▶ **How to complete this task**
Pictures aside, can you reproduce the records word for word?

━━━━━━━━

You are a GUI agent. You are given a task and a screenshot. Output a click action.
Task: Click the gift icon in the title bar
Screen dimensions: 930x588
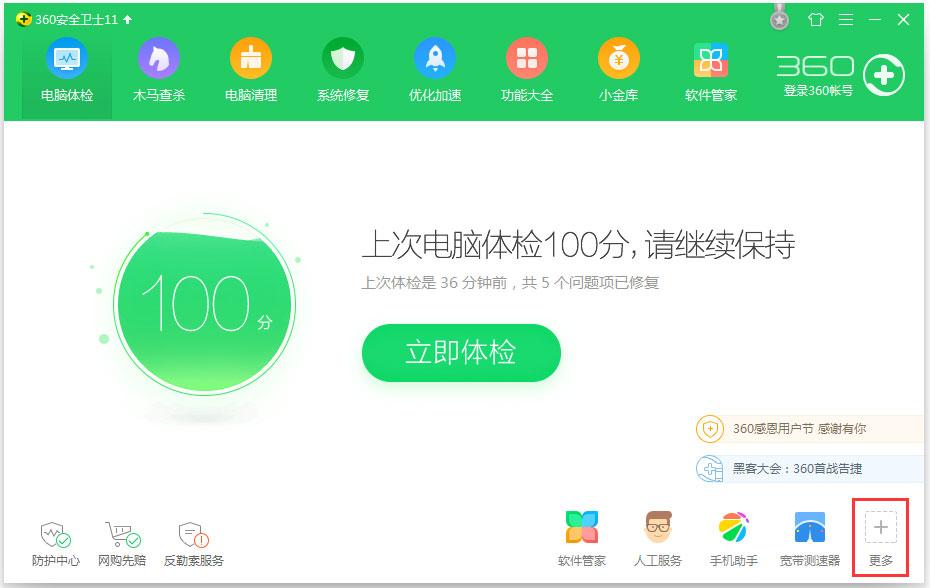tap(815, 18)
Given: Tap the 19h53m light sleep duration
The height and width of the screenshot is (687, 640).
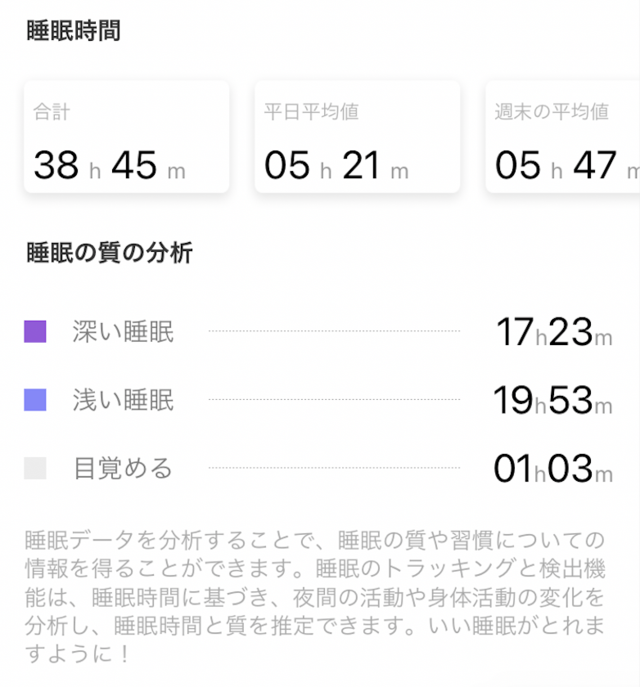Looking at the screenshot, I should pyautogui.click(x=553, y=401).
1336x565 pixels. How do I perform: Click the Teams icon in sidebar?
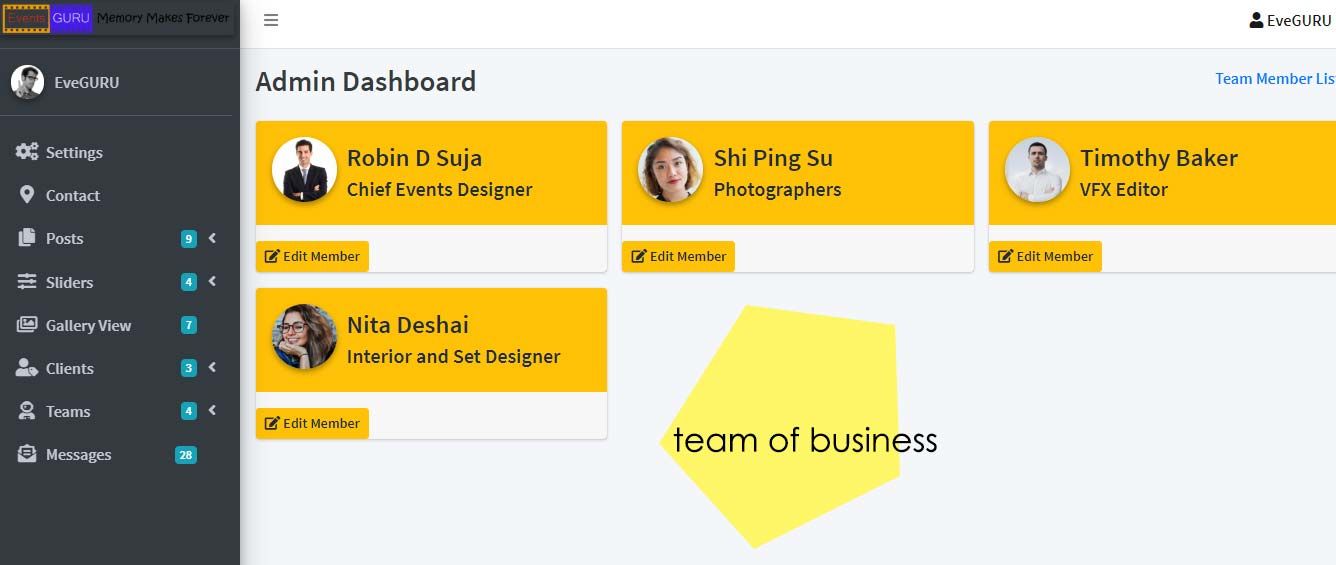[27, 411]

━━━━━━━━

▶ **Finished task**
You are a GUI agent. You are given a task and a screenshot. Output a click action.
Task: Click the gift icon in the title bar
Screen dimensions: 930x588
tap(815, 18)
Given: Tap the 19h53m light sleep duration
The height and width of the screenshot is (687, 640).
Looking at the screenshot, I should pyautogui.click(x=553, y=401).
1336x565 pixels. How do I perform: Click the Teams icon in sidebar?
[27, 411]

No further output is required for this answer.